Even basic things like, how does a CDR auditing process flow smoothly and frequently? When and how do we recognize CDR revenue as suppliers? What does high quality and trustworthy MRV really look like? Who should hold the liability if things get off track? Who’s going to help finance the next 10 FOAKs (First of a Kinds)?

I’d love to see more innovation and regulation building out the critical infrastructure the industry needs to be able to meet the annual 5-10 gigaton of CDR per year scale necessary by 2050. Right now, we’re at roughly 25k tons of permanent CDR delivered as an entire industry, ever. That means we need a 200,000x scale up in less than 30 years…

If you could wave a magic wand, what needs to change or be improved within regulation to really catalyze the carbon removal space?

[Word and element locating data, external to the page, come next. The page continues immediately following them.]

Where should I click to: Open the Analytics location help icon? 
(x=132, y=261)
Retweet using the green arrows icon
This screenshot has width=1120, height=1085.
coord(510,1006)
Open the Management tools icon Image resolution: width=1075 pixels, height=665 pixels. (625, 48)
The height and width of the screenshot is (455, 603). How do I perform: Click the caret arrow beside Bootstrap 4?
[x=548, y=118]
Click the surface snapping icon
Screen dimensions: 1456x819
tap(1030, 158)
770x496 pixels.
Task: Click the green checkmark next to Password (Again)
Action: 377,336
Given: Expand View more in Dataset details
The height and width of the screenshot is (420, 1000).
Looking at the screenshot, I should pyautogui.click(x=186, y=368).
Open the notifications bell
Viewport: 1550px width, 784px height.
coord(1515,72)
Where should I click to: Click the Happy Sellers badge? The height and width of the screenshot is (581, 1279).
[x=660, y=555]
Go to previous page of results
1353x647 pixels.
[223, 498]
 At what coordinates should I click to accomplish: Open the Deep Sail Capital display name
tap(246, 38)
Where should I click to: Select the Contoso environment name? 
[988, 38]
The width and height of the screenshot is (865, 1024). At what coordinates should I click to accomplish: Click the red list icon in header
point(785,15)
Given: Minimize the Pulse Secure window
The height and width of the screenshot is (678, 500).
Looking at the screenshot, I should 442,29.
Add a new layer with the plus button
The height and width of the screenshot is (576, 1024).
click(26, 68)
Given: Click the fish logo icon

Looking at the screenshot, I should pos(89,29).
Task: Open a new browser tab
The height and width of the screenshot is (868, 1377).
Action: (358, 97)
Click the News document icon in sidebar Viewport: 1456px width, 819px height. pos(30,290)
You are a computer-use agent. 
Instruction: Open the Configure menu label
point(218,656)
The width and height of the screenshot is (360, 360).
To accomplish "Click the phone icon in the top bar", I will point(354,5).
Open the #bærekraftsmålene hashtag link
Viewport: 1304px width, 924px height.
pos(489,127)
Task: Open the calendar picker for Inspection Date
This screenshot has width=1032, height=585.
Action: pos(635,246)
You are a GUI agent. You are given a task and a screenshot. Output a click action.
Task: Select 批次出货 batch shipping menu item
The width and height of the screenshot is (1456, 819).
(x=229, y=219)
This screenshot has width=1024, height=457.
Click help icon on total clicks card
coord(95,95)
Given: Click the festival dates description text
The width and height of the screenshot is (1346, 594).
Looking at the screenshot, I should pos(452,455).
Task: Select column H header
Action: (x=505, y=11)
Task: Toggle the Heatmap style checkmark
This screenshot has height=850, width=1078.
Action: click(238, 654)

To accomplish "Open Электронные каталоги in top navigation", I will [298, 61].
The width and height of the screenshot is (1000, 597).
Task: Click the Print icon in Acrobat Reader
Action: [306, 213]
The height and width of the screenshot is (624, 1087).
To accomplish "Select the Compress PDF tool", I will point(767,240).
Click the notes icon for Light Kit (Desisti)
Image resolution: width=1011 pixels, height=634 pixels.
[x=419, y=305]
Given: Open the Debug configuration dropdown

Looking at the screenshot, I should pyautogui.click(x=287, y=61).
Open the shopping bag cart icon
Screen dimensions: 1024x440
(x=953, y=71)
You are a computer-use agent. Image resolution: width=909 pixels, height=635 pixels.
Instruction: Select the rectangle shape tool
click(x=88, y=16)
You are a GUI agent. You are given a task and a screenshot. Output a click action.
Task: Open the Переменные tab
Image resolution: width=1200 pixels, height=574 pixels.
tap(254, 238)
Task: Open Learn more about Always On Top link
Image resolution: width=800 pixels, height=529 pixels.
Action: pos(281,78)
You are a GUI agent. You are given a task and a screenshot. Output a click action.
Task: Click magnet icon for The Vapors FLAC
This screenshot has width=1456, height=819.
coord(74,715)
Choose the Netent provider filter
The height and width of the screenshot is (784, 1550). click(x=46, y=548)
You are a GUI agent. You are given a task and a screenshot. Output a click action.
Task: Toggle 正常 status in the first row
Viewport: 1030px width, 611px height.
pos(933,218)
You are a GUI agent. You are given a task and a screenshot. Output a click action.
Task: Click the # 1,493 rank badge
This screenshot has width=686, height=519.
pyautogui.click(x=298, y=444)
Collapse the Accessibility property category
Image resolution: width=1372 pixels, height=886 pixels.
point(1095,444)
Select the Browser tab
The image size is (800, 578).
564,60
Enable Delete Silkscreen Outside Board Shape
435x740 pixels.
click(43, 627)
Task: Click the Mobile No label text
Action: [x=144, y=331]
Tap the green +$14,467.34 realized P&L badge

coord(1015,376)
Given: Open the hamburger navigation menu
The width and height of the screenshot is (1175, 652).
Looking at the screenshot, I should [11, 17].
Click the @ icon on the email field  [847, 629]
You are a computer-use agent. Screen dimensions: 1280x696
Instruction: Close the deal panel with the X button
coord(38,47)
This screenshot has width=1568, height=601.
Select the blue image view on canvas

There are so many ways to go…

• Not all carbon removal is regulated, which is a fairly large issue for the space. While innovation can carry us to great new ideas, we need all CDR to be regulated for the industry to be able to not only grow, but gain widespread trust and grow safely. Thankfully, Vaulted is in a relatively good position, as our carbon removal utilizes Class V wells, fully regulated by the EPA.

• Permitting, permitting, permitting… it’s been said before, but it’s so key. We need permitting timelines to keep pace with the urgency of the problem we’re trying to solve. It will be near impossible to meet our climate needs in time at the current the global pace of permitting new facilities and new well sites. Here in the U.S., some state regulators are really innovative and understand the urgency of the problem –like Kansas (KDHE), for example, where one of our wells is.

• I’d love to see 45Q expanded to be tech agnostic, covering all types of high quality, permanent CDR. On the demand-side, we saw some initial traction with the DOE’s direct purchase prize, but a lot more direct government purchasing, and compliance market integration is needed for CDR to scale to 5GT annually.